Joseph Emmanuel Charlemagne, dit Manno Charlemagne, s’est éteint en 2017 à 69 ans. Cet artiste dépeignait les conditions de vie des couches populaires, les rapports sociaux inégalitaires, la mauvaise gouvernance et l’ingérence internationale. Après la chute du régime dictatorial des Duvalier en 1986, Charlemagne a connu une grande popularité qui l’a porté à la tête de la mairie de Port-au-Prince en 1995. Son œuvre musicale fait de lui un artiste immortel.

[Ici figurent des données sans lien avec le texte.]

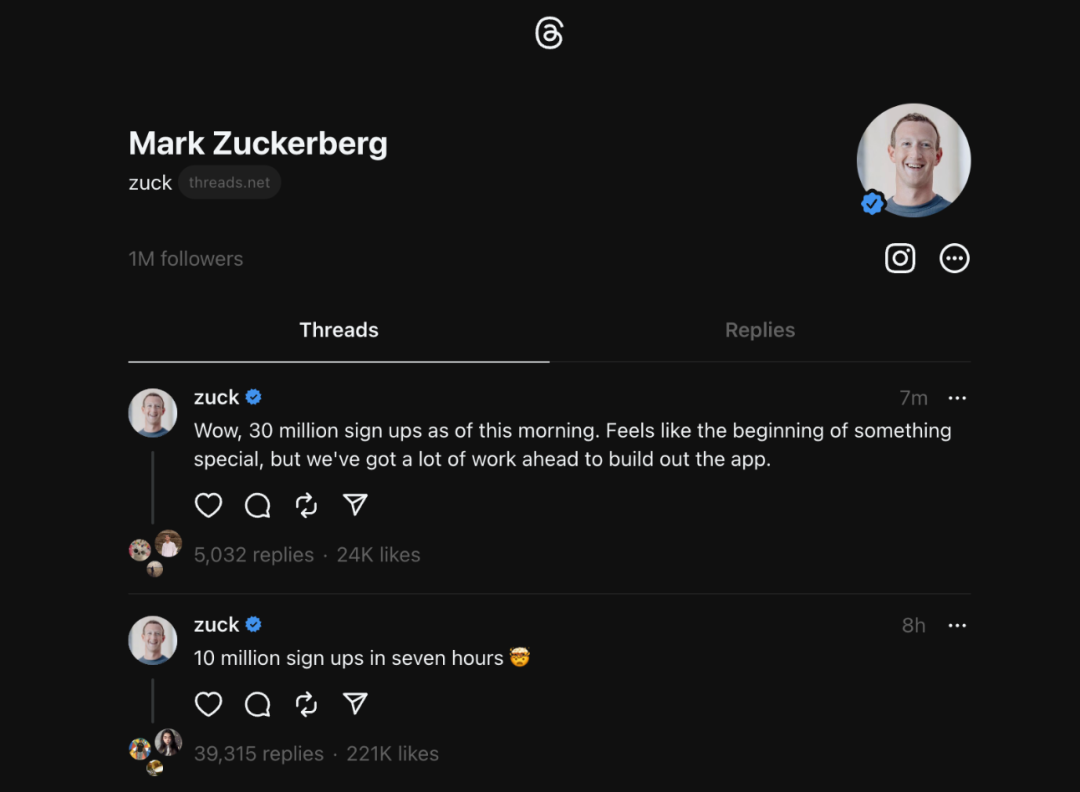Open profile more options circle icon
Image resolution: width=1080 pixels, height=792 pixels.
coord(955,258)

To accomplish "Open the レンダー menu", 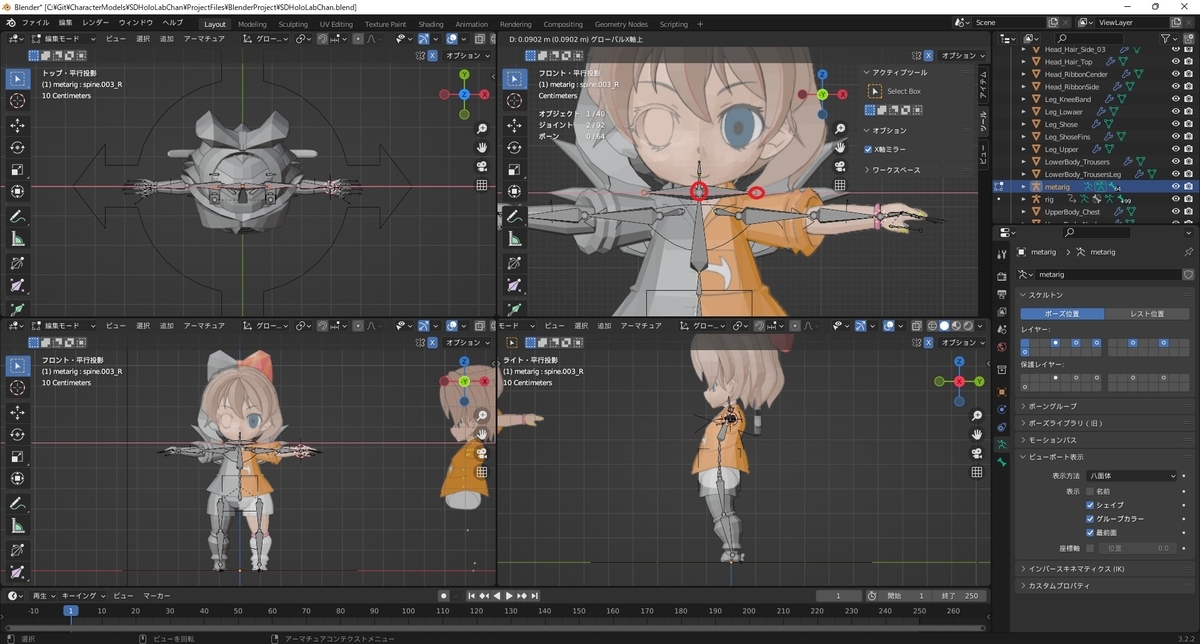I will [x=96, y=22].
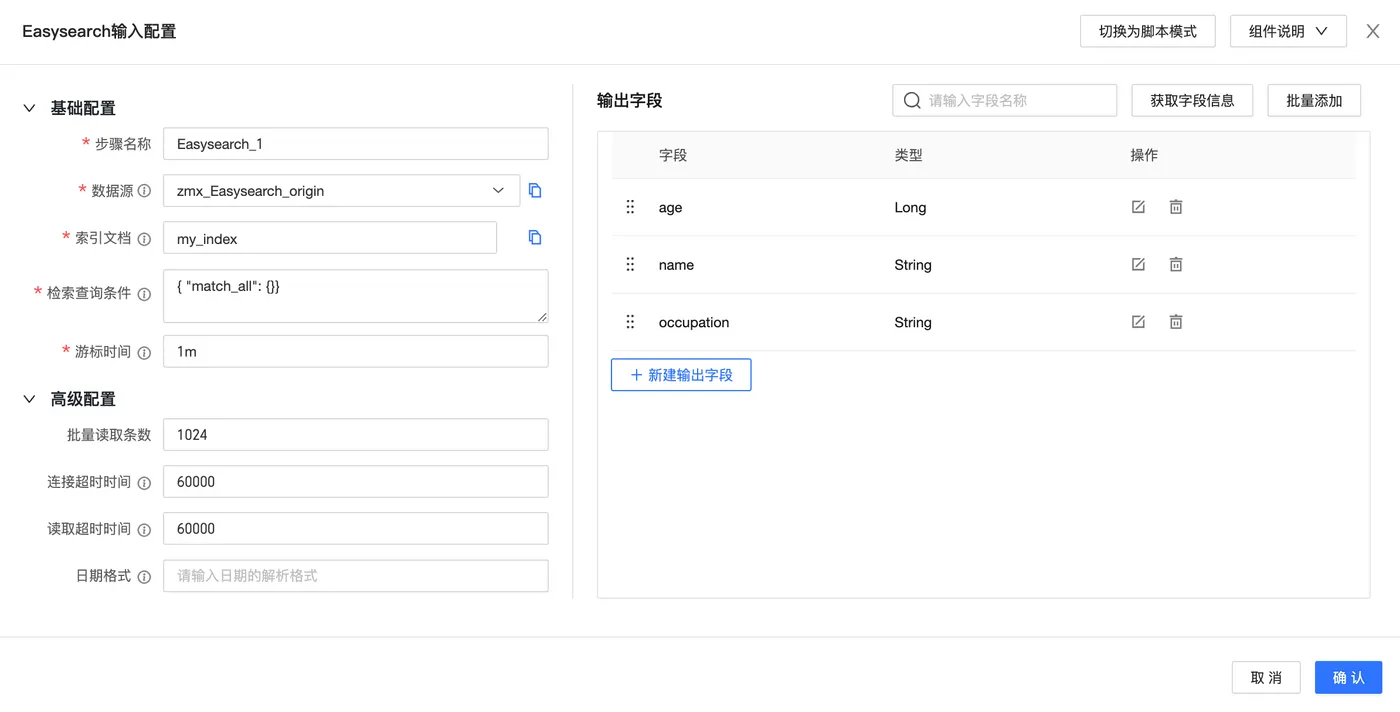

Manno Charlemagne a grandi à Carrefour. Durant son enfance, il chantait à la chorale de l’Église catholique. Mais il prenait aussi plaisir à écouter la musique des cérémonies de vaudou tout près de chez lui. Sans oublier les bandes « rara » et les grands chanteurs internationaux, notamment Louis Armstrong, qui ont eu une grande influence sur son verbe musicien.

La carrière musicale de l’artiste a pris son envol sous la dictature de Jean Claude Duvalier, à la sortie de son disque « Manno et Marco », en 1978. Manno Charlemagne joignait sa voix à celle d’un autre artiste, Marco, pour dénoncer la misère et l’injustice.

Mais sous la dictature, les gens qui osaient tenir un discours subversif n’avaient que deux destinations : l’exil ou « Fort dimanche ». En juillet 1980, Charlemagne voyage au Canada. Quand il veut retourner au pays, il est bloqué par le consulat haïtien au Canada. L’artiste s’est donc vu exilé de sa patrie.

Pas juste une voix

Le chanteur a été bien reçu par la communauté haïtienne de Montréal, selon la réalisatrice Rachèle Magloire qui a fait sa connaissance au Canada. « À l’époque nous voulions avoir une connexion avec ceux qui luttaient contre le régime dictatorial en Haïti. Les Haïtiens au Canada se mobilisaient. Il y avait le magazine Le petit samedi soir qui informait de tout ce qui se passait au pays. Mais la vraie lutte était en Haïti », explique-t-elle.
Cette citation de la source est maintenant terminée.